Hermione nodded, shuddering at the memory. "It was the summer after I turned seven," she said. "My parents and and I were staying at the farm for the weekend, the way we used to do a lot that time of year. Grandpa told us he'd gotten a new rooster who seemed to be making the hens restless, but we didn't think much of it until just around midnight that night, when we were woken by the most extraordinary racket coming from the front lawn – like a throng of romance fans waiting to meet a popular novelist." (This seemed to Ron a rather remarkable choice of simile, but he decided not to pursue it just then.) "Grandpa went out to investigate, and never came back; the next morning, we found his carcase simmering in a giant stock-pot, and the hens were pecking his name off the mailbox and replacing it with scratchings of their own.
"The rooster granted us safe conduct off the land; I think he hoped that we could spread word of their coup, and that the story would inspire similar uprisings on neighbouring farms.
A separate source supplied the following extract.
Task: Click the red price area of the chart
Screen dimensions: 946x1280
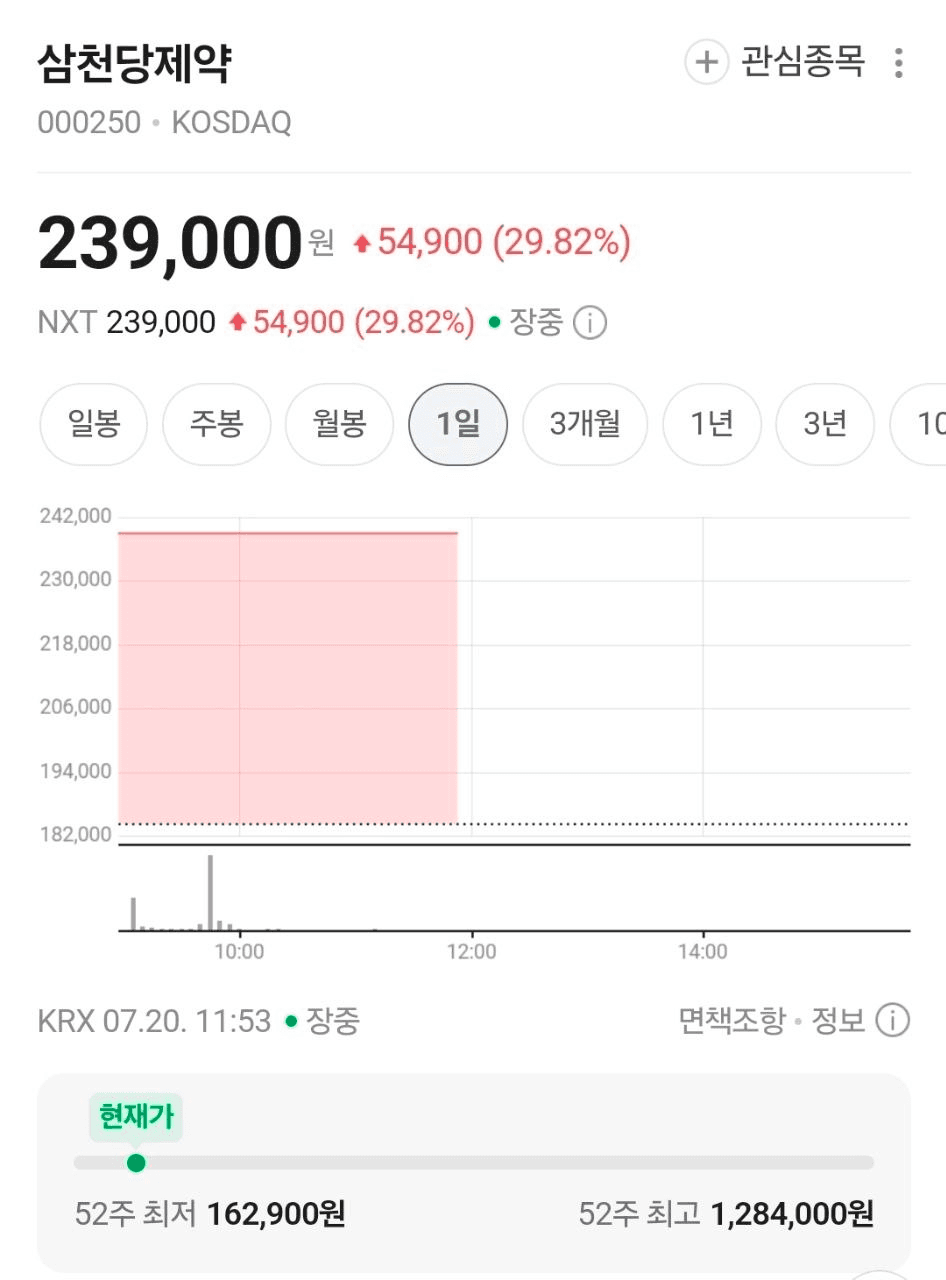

Instead, we drove back to Liverpool as fast as Mum's old car would take us; we didn't even notify the police, since we were sure they wouldn't believe us. We never went back, once we got home, and none of us ever spoke of it again." She sought Ron's eye, and added, plaintively, "That wasn't shamefully cowardly of us, was it?"
"Oh, no, I don't think so," said Ron. "You can't blame a couple Muggle civilians for not wanting to mess with a chicken coup. Those things are bad news."
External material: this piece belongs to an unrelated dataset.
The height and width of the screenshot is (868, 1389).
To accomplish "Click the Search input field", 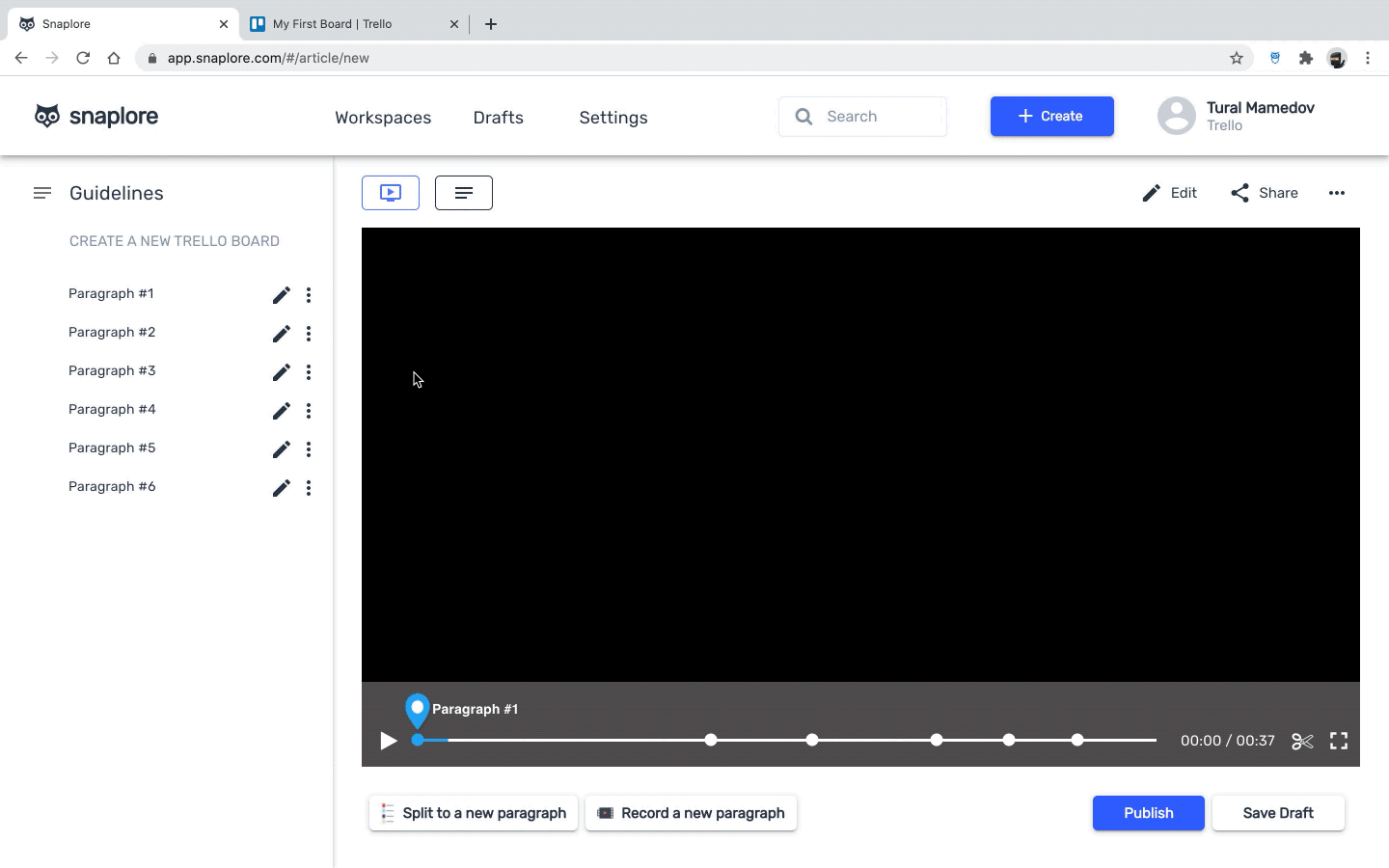I will (x=878, y=117).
"Swiftly locating Mrs. Figg on his map, Snape stalked over to her house, his nose twitching in distaste when he caught the stench of boiled carriage oozing warmly from the open front door." –CrimsonMyriad, "With Soul of Light and Dark"
"Ah, Severus!" said Mrs Figg brightly. "Do come in, won't you? I was just brewing a few gallons of carriage soup; the axle on my old surrey snapped last night, you know, and I hated to let it go to waste. Shall I dish you up a bowl?"
"Thank you, no," said Snape stiffly. "I don't consider myself an especially fussy eater, but I'm afraid I do draw the line at boiled carriage."
"Oh, that's just because you've never tried it the way my grandmother made it," said Mrs Figg. "An extra pinch of paprika, cream instead of milk, and some rickshaw-flour spaetzle thrown in: I tell you, there's nothing better. Come on, sit down, you'll love it."